Ortaya koyulan buluşlar veya yöntemler, cep telefonları örneğinde ve aslında gündemde olmayan birçok patent davasıyla taklit edilmiş ve dava konusu olmuştur. Bu taklit riskinin en önemli dayanağı ve buluşun demir yeleği Patent Tescili’dir. Buluşunuzu veya yönetiminizi piyasaya sürmeden önce mutlaka patent tescili belgesi almanız gerekmektedir.
Patent Nedir? Hangi Üretimler / Buluşlar Patent Belgesi Alabilir?
Patent, bilimsel ve teknik bir buluşun ya da böyle bir buluşu uygulama alanında kullanma hakkının kime ait olduğunu gösteren resmi bir belgedir. Patent belgesi sahibi olan buluşçu, buluşunun üretme, kullanma, satma hakkına ve patenti lisanslama hakkına sahiptir. Buluşun patent belgesi alması için aranan kriterler:
Yenilik: Üretilen buluşun/ yöntemin dünya çapında yeni olma koşulu vardır. Kanuna göre, tekniğin bilinen durumuna dahil olmayan buluşlar yenidir. Tekniğin bilinen durumu, patent başvurusunun yapıldığı tarihten önce, buluş konusunda dünyanın herhangi bir yerinde toplumca erişilebilir yazılı veya sözlü tanıtım, kullanım veya başka bir yolla açıklanan bilgilerden oluşur.
Tekniğin Bilinen Durumunu Aşması: Bir buluşun / yöntemin patent belgesi alabilmesi için nitelikli ve önemli sayılabilecek farklılıklara sahip olması gerekmektedir. Patenti diğer tescil korumalarından ayıran en önemli unsur Tekniğin Bilinen Durumunu Aşmasıdır. Kanuna göre buluş, ilgili olduğu teknik alandaki bir uzman tarafından, tekniğin bilinen durumundan aşikar bir şekilde çıkarılamayan bir faaliyet sonucu gerçekleşmiş ise, tekniğin bilinen durumunun aşıldığı kabul edilir. Tekniğin bilinen durumunu aşma ile ifade edilmek istenen, teknik kuralın şimdiki duruma kıyasla objektif bir mesafe kaydetmiş olmasıdır. Tekniğin bilinen durumuna aşmada, buluşun tekniğin hali hazır durumu değerlendirilerek yeniliğin mevcut durumdan ne kadar farklı olduğu araştırılır.

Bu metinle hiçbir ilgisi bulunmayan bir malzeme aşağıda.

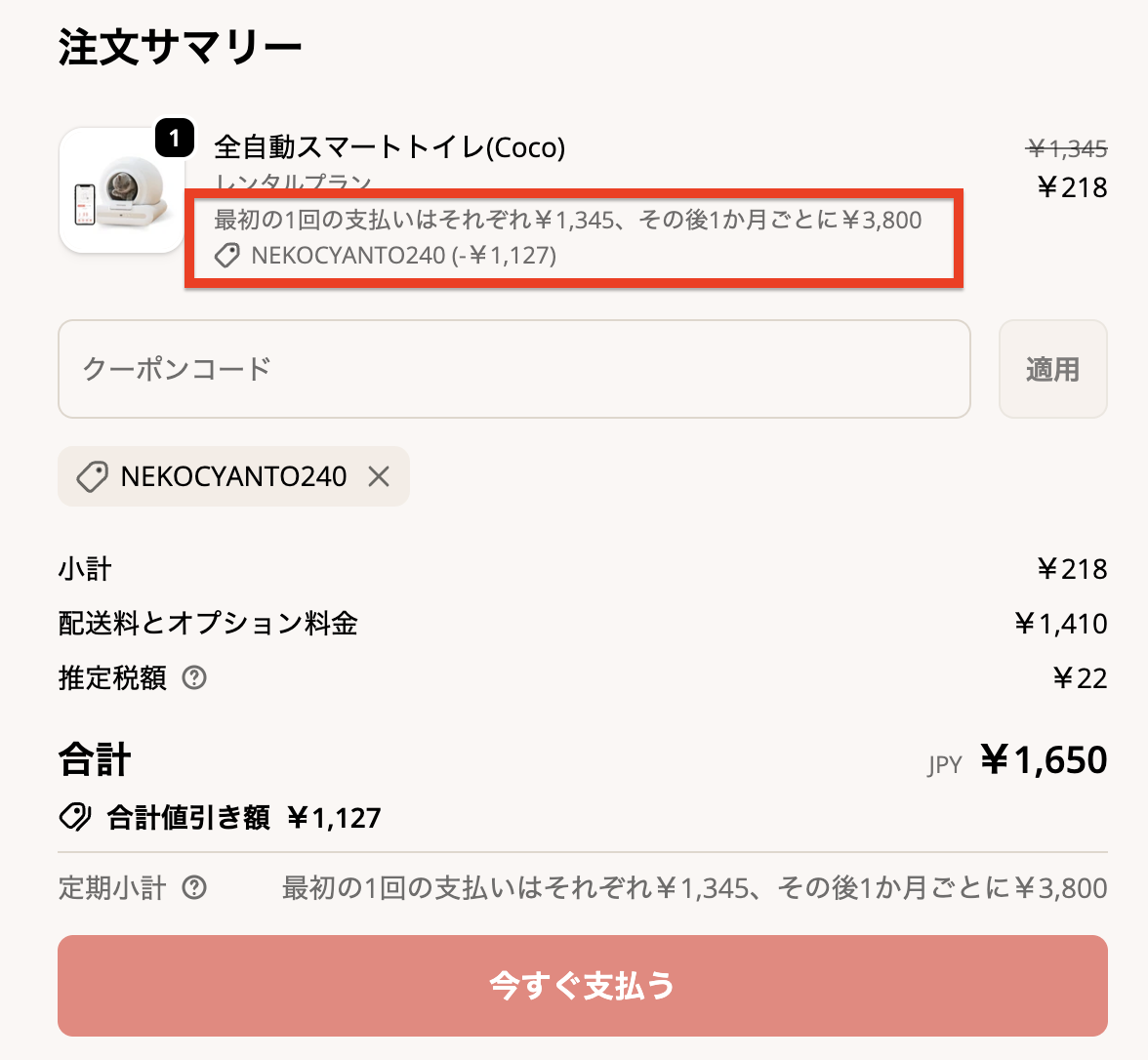The image size is (1148, 1060).
Task: Click the 合計 total amount ¥1,650
Action: pos(1044,759)
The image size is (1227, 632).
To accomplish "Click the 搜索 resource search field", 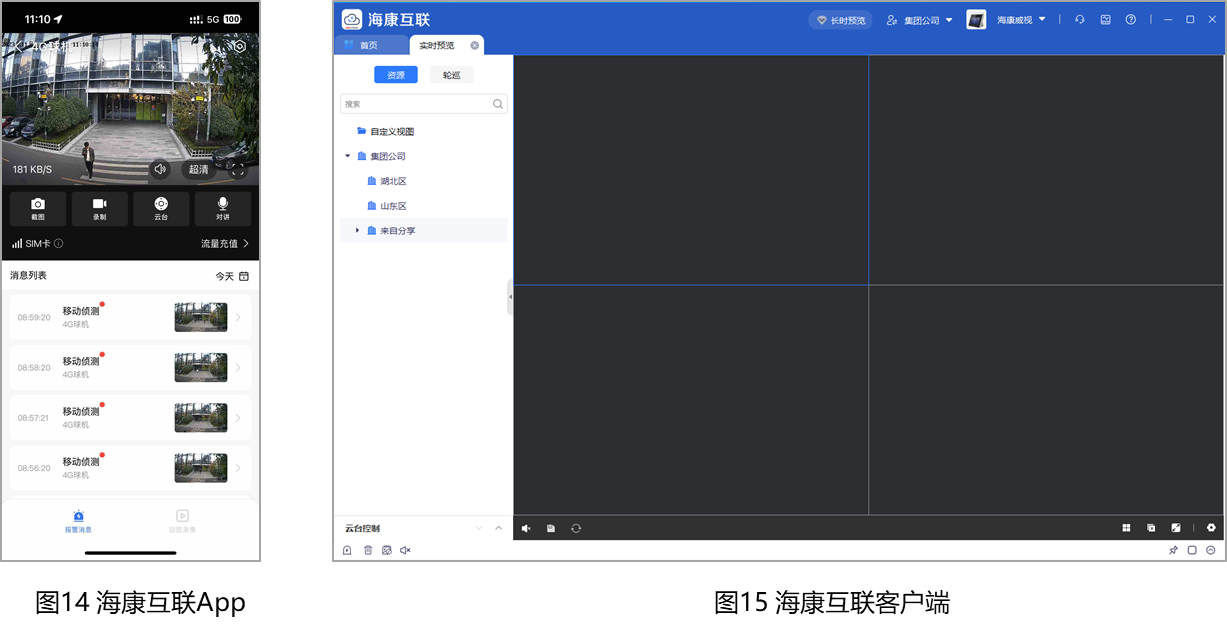I will (418, 104).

Sanayiye Uygulanabilirlik: Kanuna göre bir buluşa patent verilebilmesi için sanayiye uygulanabilir olması gerekmektedir. Patenti ekonomik anlamda pratik olarak kullanılabilir buluşlara verilmektedir. Buluş, tarım dahil sanayinin herhangi bir dalında üretilebilir veya kullanılabilir nitelikte ise uygulanabilir sayılır. Bir buluşun sanayiye uygulanabilir olması, o buluşun niteliği gereği herhangi bir sanayi dalında üretilebilmesi veya çalışma vasıtası olarak kullanabilmesi demektir.